Passé le moment de sidération, instant infiniment long et pesant, il s’est repris. M’a prescrit un traitement. Puis :

« Ce n’est pas la première fois que je suis confronté à une victime de mon père, il était chirurgien viscéral, pas orthopédique mais quand vous arrivez aux urgences… cela n’excuse rien et paix ait son âme maintenant. Vous étiez si jeune. »

Le lendemain, en fin de journée, mes parents me demandent de m’asseoir et de les écouter. Le médecin les a appelé, a voulu leur parler, savoir ce qui c’était passé exactement, savoir comment je vivais cet handicap.
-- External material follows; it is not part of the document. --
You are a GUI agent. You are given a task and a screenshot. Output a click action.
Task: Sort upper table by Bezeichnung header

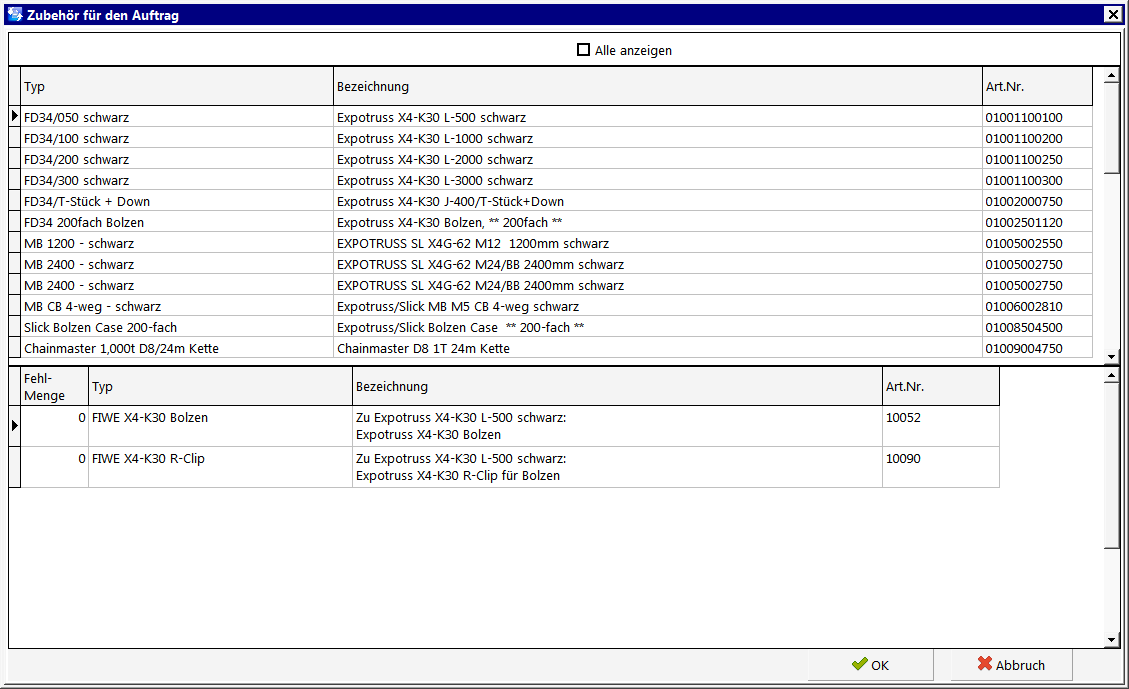[x=657, y=86]
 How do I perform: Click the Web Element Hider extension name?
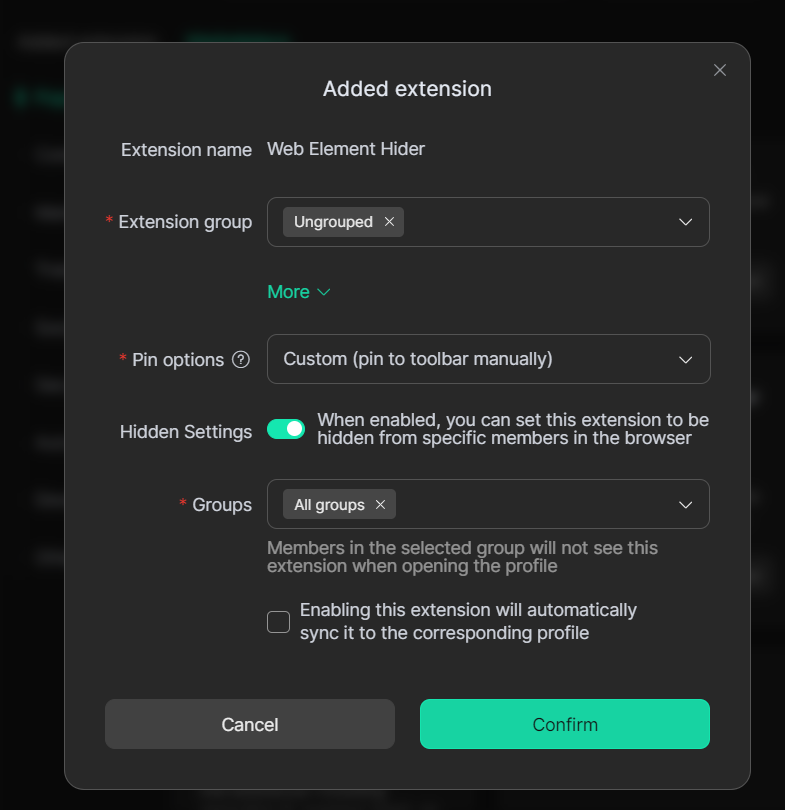[x=346, y=149]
Je le vivais difficilement : pas de bain de mer, pas de bain de piscine avec des amis, très difficile de découvrir mes cicatrices, une vie de jeune fille difficile à vivre. Il voulait m’aider. J’étais jeune, volontaire, il fallait que je m’épanouisse. Peut être qu’un échange avec lui permettrait, à tous les deux, de panser un peu les blessures. Il n’était pas sorti indemne de notre rencontre.
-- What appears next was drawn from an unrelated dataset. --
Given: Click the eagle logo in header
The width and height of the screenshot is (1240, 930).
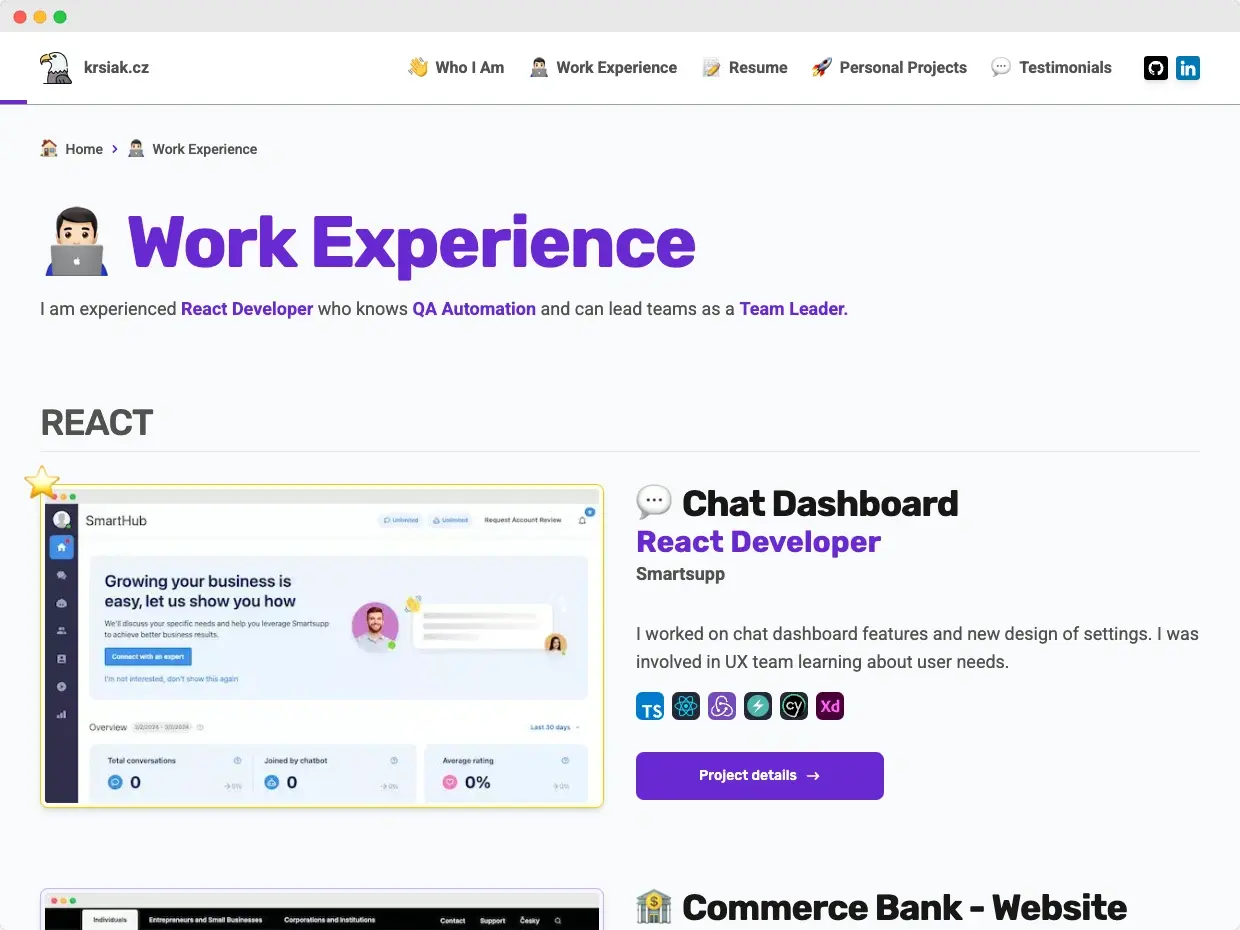Looking at the screenshot, I should 56,68.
Alors oui, je suis allée le voir.

Il a beaucoup parlé, je l’ai beaucoup écouté. Puis il m’a raconté ses rencontres avec des personnes ayant des handicaps plus lourds, comme des amputations mais qui ne se s’empêchaient pas de montrer leur handicap, car ils avaient envie de vivre comme tout le monde. Ce n’est pas de leur faute si ils sont différents, et ils ne veulent pas vivre en reclus. Chose que je ne dois pas m’infliger en plus, je dois passer ce cap, je fois faire en sorte de vivre normalement, d’autant que mon handicap ne se voit pas au premier abord. Il veut m’aider et me propose de le revoir pour avancer.

Il y a de cela plus de 30 ans, et bien d’autres blessures, mais il y a des jours où je n’arrive pas à assumer mon état et où je vis en recluse ne serait ce que pour me ressourcer. La solitude me permet de me poser, de recharger mes batteries, de ne plus m’épuiser à faire croire que tout va bien.

Non, vous ne pouvez pas oublier. La douleur, le regard des autres, les remarques de personnes qui ne savent pas et vous jugent au quotidien… Non, nous, personnes qui avons et qui souffrons, nous ne pouvons pas vivre comme les autres.